Wednesday, February 10, 2021

Egalitarian Hunter-Gatherers

James has a recent post linking to an article from Aeon rethinking the prevailing narrative among not only popular anthropologists and social science writers, but the underlying serious academic work those are based on. He extracts a couple of quotes that illustrate the weakness of the argument, so you can get the sense of the article if you don't want to click in for the whole piece.  It is an area of current fascination for me, and it even discusses the type of seasonality of survival strategies that the commenters and I discussed under my post on Transhumance

Within the Aeon article, underlying much of its argument, is a link to an article by anthropologists Wengrow and Graeber in Eurozine that I liked even better if you really want to get down to myths being exploded. I had thought the myth had mostly started unraveling with Lawrence Keeley's War Before Civilisation: The Myth of the Peaceful Savage in 1996 - though Keeley also points out that much of the evidence has been in plain sight throughout his career - but the newer article hits that point even harder, that the cat is long since out of the bag, but no one wants to admit that to the popularisers (or even each other that much) because everyone is having so much fun with it. Also, it fits their politics. Not that the newer narrative fits a conservative or libertarian or neoliberal or Marxist framing especially well either.  Reality tends to be more complicated than that. Many things are overthrown here.

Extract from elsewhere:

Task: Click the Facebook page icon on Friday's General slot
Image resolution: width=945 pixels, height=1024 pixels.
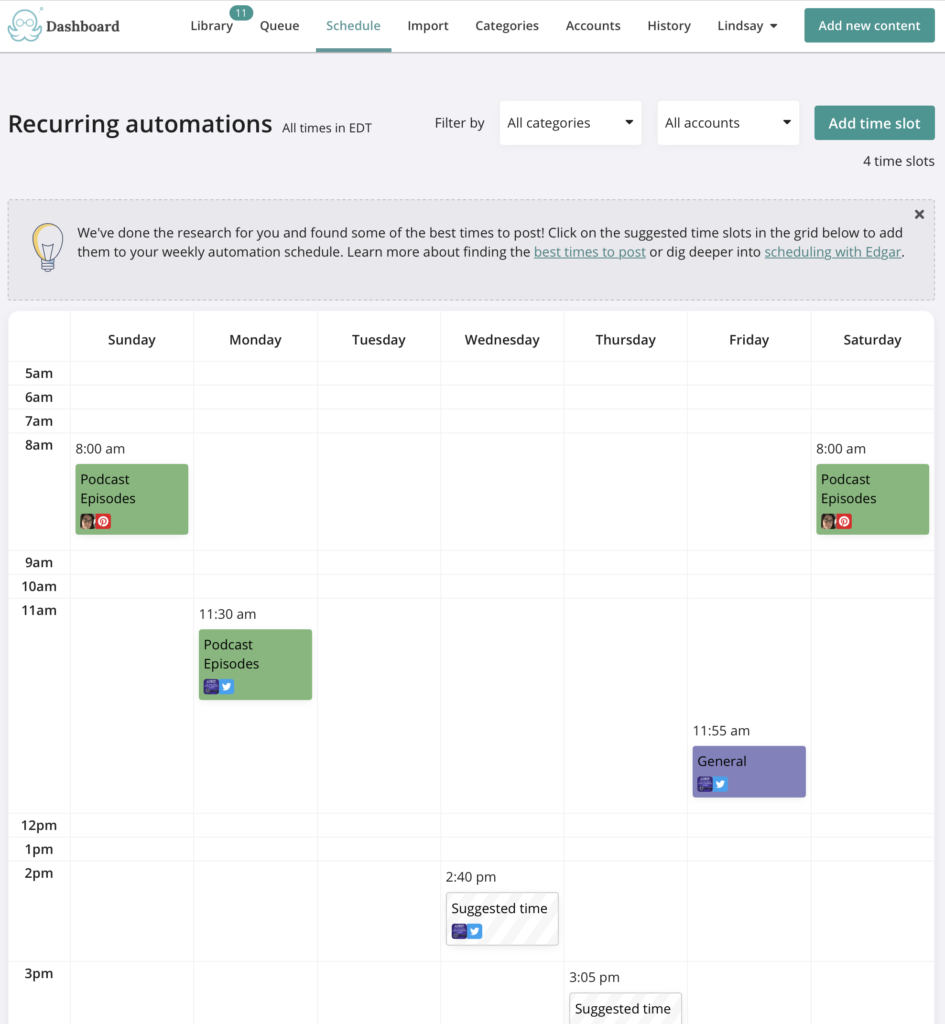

The Eurozine article included a few quotes you might like.

 But the remarkable thing is that, despite the smug tone, such pronouncements are not actually based on any kind of scientific evidence.

and 

The Hadza or Nambikwara are not living fossils. They have been in contact with agrarian states and empires, raiders and traders, for millennia, and their social institutions were decisively shaped through attempts to engage with, or avoid them.

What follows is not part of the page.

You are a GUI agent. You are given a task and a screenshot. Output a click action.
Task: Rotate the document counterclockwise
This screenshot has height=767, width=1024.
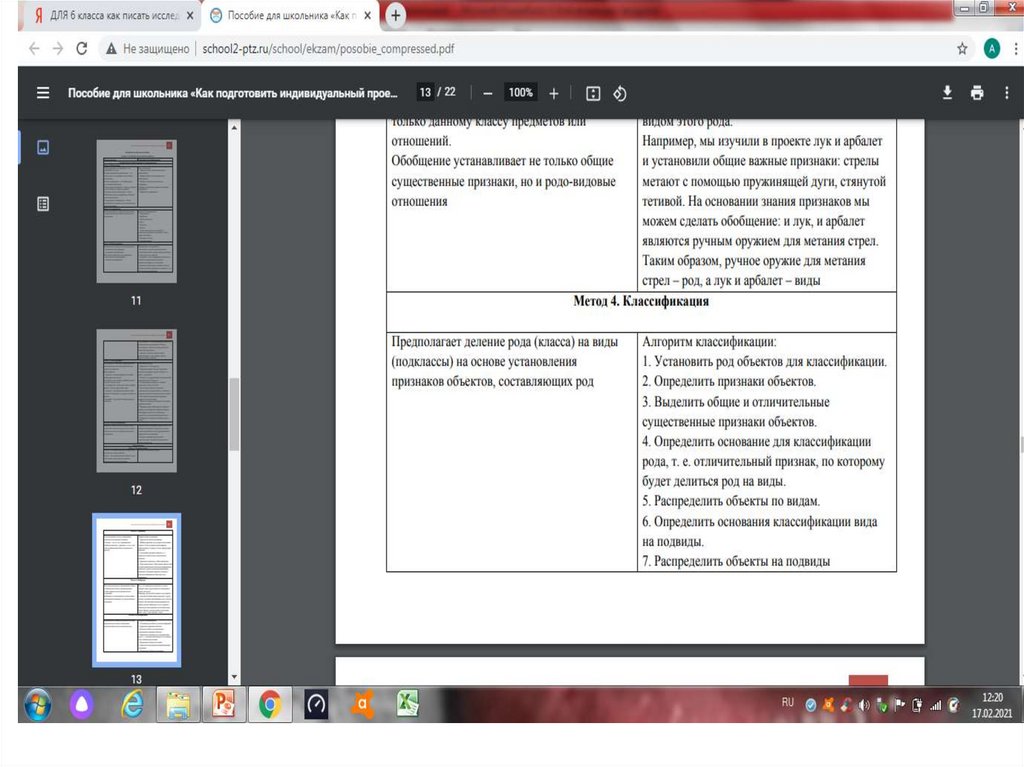620,93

and consonant with my ongoing shaking my fist at the clouds that TV and movies are powerful media that hack into our understandings and cause us to believe stupid things,

A hundred years ago, most anthropologists understood that those who live mainly from wild resources were not, normally, restricted to tiny ‘bands.’ That idea is really a product of the 1960s, when Kalahari Bushmen and Mbuti Pygmies became the preferred image of primordial humanity for TV audiences and researchers alike. 
I have not been able to find the reference, but it was from CS Lewis decades ago that I first encountered the idea that modern hunter-gatherer societies might not, in fact, be representative of what earlier versions of ourselves were.  I believe he got the idea from Chesterton before that, but I can't find any reference for that either.  Modern primitive societies have all had some contact with other groups that are agriculturalist, settled, and even industrial. Sometimes they have been banished to less-productive environments; sometimes their current economies are interactive with their neighbors; they may be improvements or deteriorations from what their own ancestors were two centuries or two millennia ago - we have no way of knowing. 

We have long believed that civilisation came as a package, that there must be agriculture, fortifications, hierarchies, and eventually writing. Because the near-Eastern cultures showed these, we assumed that must be true of Peru, of China both inland and coastal, of the Jomon in Japan, of Mexico.  The problem is that all of these display significant exceptions to that model.  We have tried to keep them stuffed in the categories, perceiving the differences as individual partial exceptions but preserving the whole. The data keeps leaking out the sides of the theory, and we are coming to accept that there is more than one way to become advanced.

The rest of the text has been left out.